Gli U2 hanno sempre spaccato il cervello in due con la loro ossessione per la geografia. Penso ad esempio a quel momento finale di “Rattle and Hum” in cui, dopo un disco americanissimo, spunta una coda orchestrale lunga due minuti di stampo completamente europeo, quasi ad introdurre quello che sarebbe stato il futuro del gruppo di lì a poco. O ancora penso a quando nel finale di “Zooropa” avviene l’esatto contrario e, a chiudere il disco più austeramente e seccamente europeo della loro storia, il microfono di “The Wanderer” viene lasciato niente meno che a Johnny Cash.

Con Songs Of Surrender il gruppo fa la stessa cosa, ma questa volta lo fa con il tempo. Era già tutto lì, nero su bianco fin dal primo singolo, quella “Pride” molto maltrattata dalla cloaca dei social, che si sviluppava in un vestito acustico del tutto nuovo fino al geniale campionamento finale della voce originale di Bono del 1984.

Molte perplessità si sono accumulate in seguito ad altre novità. Per esempio, dall’annuncio delle date a Las Vegas di fine anno per omaggiare Achtung Baby con la grande assenza (malissimo giustificata, ufficialmente per ragioni di salute) di Larry Mullen, per la prima volta in tutta la storia del gruppo. Qualcosa certamente non va in casa U2, ma non ci è dato sapere esattamente di cosa si tratti.

Nel mentre è uscito questo album, criticatissimo sulla fiducia dall’uomo della strada per mesi e mesi. Perché di questi tempi se non conosci una cosa, nel dubbio, parlane male.

 

Alla fine cos’è Songs Of Surrender, creato sulla scia dell’autobiografia di Bono uscita lo scorso anno? È un’opera corposa e insidiosa: quaranta canzoni totalmente rilette in abiti acustici, nuovi arrangiamenti e, fatto ben più eclatante per molti (ma nulla di nuovo per i conoscitori degli U2), una parziale riscrittura di diversi passaggi di testi, anche e soprattutto tra i brani super classici.
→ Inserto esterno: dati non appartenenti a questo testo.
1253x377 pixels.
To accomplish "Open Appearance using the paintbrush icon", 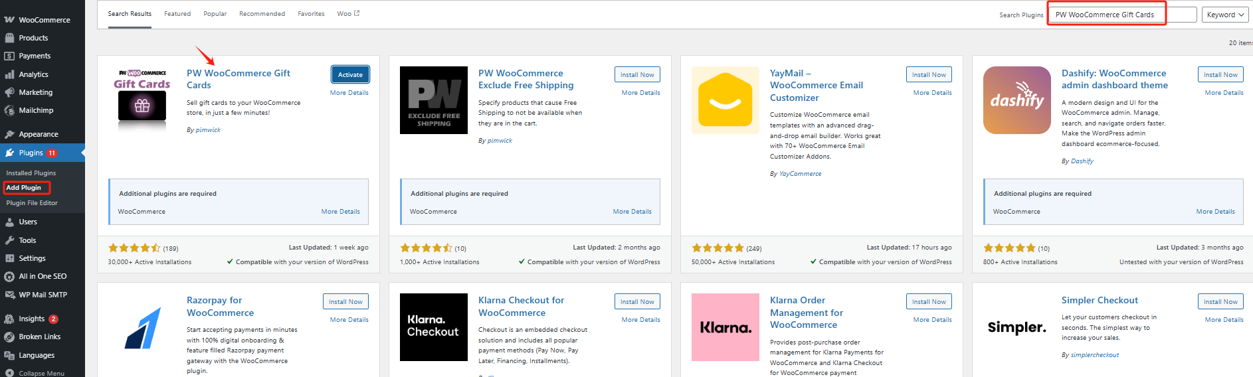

Come hanno già detto in molti, il capitano di questa “nave di resa” è, a tutti gli effetti, The Edge. Dopo essersi eclissato vagamente in sordina in entrambi gli ultimi due album di inediti, è lui a guidare il timone con coraggio e con una rinnovata voglia di musica e di arte che pareva mancargli da diversi anni. Lo fa con le sue chitarre acustiche (che mantengono il tipico suono alla Edge nonostante la presenza quasi nulla dei delay marchi di fabbrica) ma soprattutto con il pianoforte, che non ha mai suonato così bene e non gestiva in modo così iconico forse addirittura dai tempi di October (1981). Ma non solo di strumenti si occupa Edge: oltre a firmare gran parte delle produzioni e degli arrangiamenti (con il supporto di Bob Ezrin e di Duncan Stewart) in quattro brani la voce solista è la sua; i suoi cori sono in generale presentissimi in quasi tutti gli altri pezzi e spesso il frontman gli lascia intere strofe o ritornelli. Insomma, è evidente che di fare questa cosa The Edge non vedeva proprio l’ora.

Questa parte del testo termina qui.